Deeper inside the building, Langton found the bizarre sitting room quiet and cold. No embers glowed in the hearth. Only the ticking clock broke the silence. The lamp’s beam picked out polished wood, chintz couches, a sparkling decanter. The room waited for an owner who would never return.

Langton stood outside the storeroom door and took deep breaths. He retrieved the key he’d found clutched in Sister Wright’s hand and turned it in the lock. The massive door swung open without a sound. Langton found the light switch inside the entrance and flicked it on.

Caged bulbs filled the room with light and showed shelf after empty shelf. Every jar that Sister Wright had collected, bought, or “rescued” from other gangs had gone into the maw of the machine buried deep in the cavern beneath the Span. Every jar save one.

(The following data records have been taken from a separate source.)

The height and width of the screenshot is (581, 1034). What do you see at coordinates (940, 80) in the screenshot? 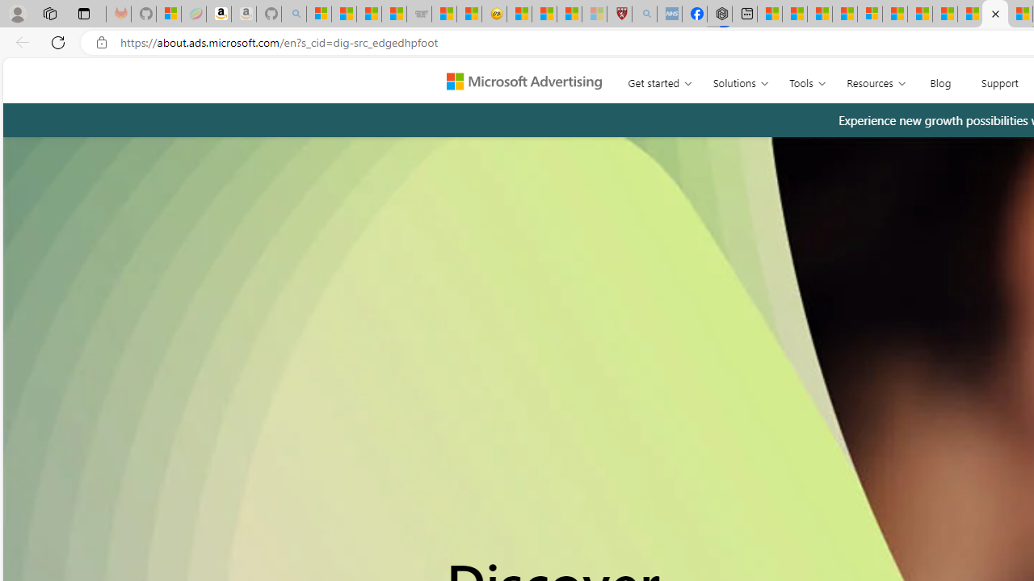
I see `'Blog'` at bounding box center [940, 80].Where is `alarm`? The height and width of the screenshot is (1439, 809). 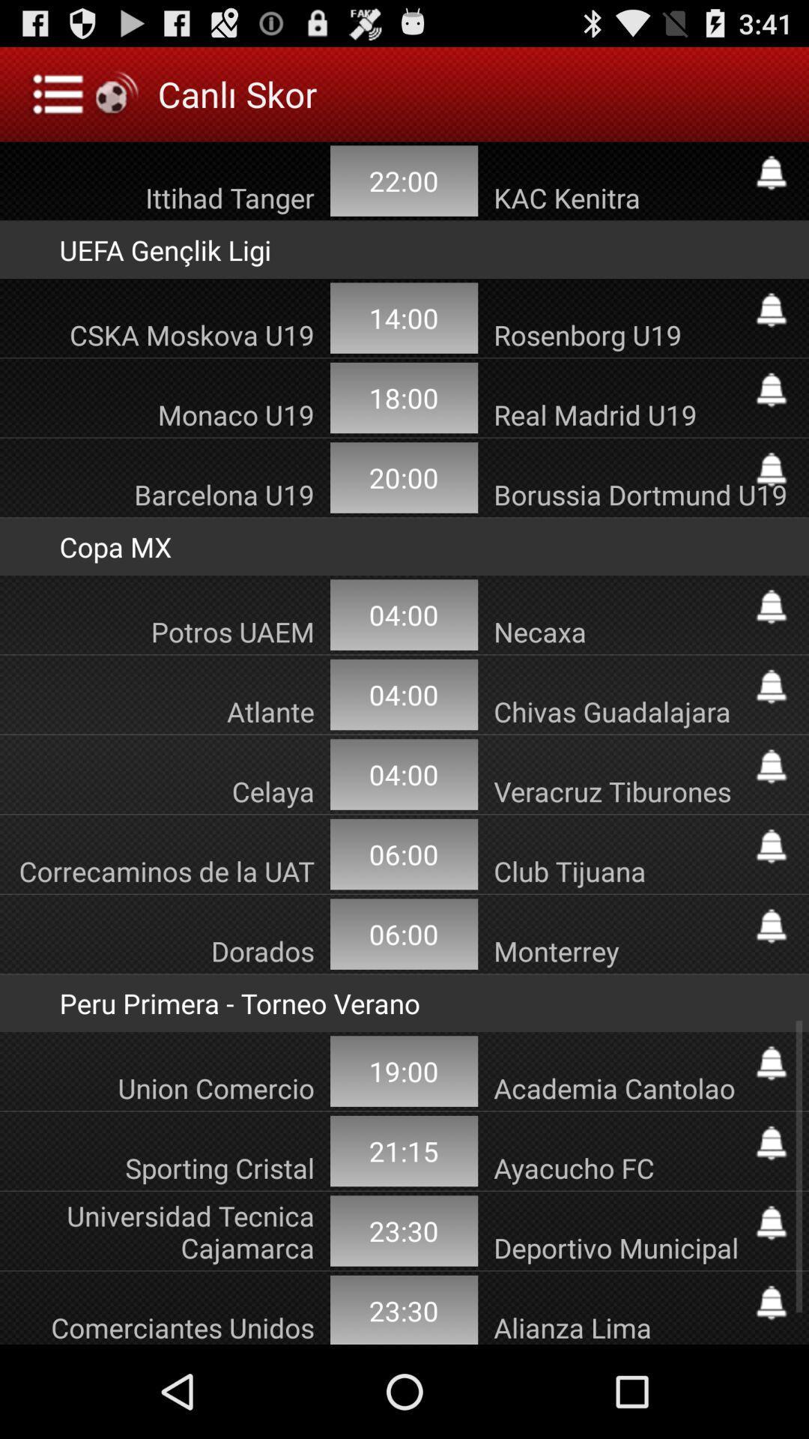 alarm is located at coordinates (771, 925).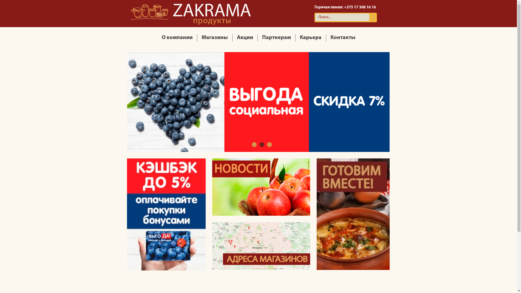 Image resolution: width=521 pixels, height=293 pixels. I want to click on 'Zakrama', so click(190, 13).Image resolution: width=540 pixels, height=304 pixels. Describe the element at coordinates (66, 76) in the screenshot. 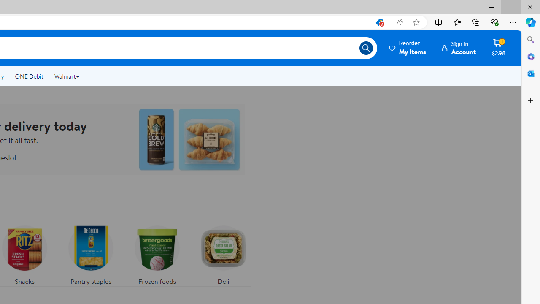

I see `'Walmart+'` at that location.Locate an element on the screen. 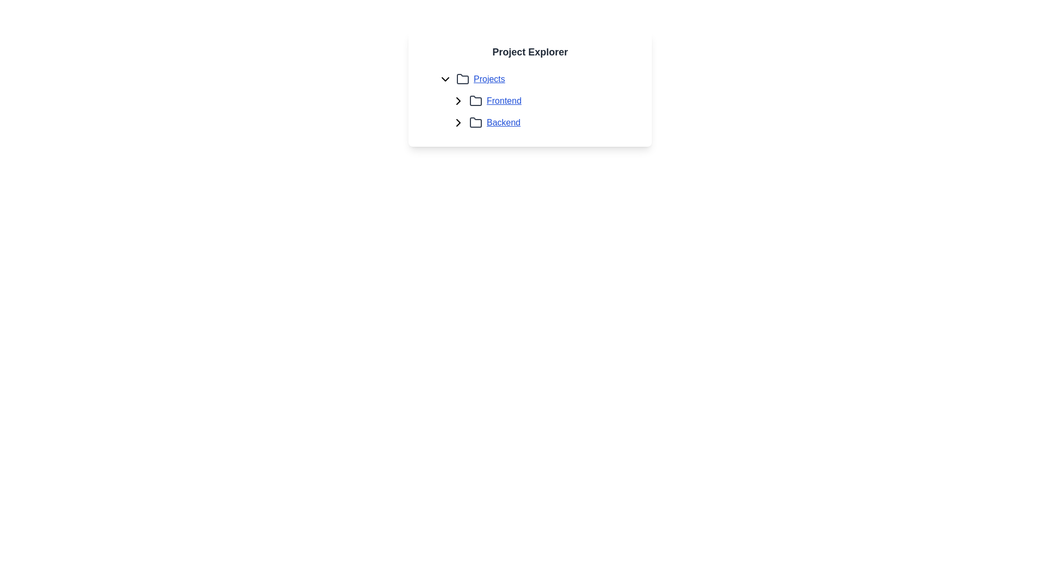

Sarah’s jar stood in the center of the zinc table. The copper ring and green wax seal glinted. Dwarfed by that cavernous room, it seemed lost and out of place. Alone. Vulnerable. Langton circled the table and ran his hand over its cold metal surface. Then he reached out and picked up the jar in both hands. A ripple of recognition drifted up his arms and made him blink back tears.

Like a priest with a chalice, Langton carried his wife’s jar through
the warehouse and along the wharf to the water’s edge. He set it down on the cold stone surface and knelt beside it. He worked the green wax loose with his pocketknife until the gleaming copper seal lay exposed. He gripped the seal, then hesitated. Would Sister Wright have kept her word? Despite her death in the tunnels, would she have ensured Sarah’s resurrection?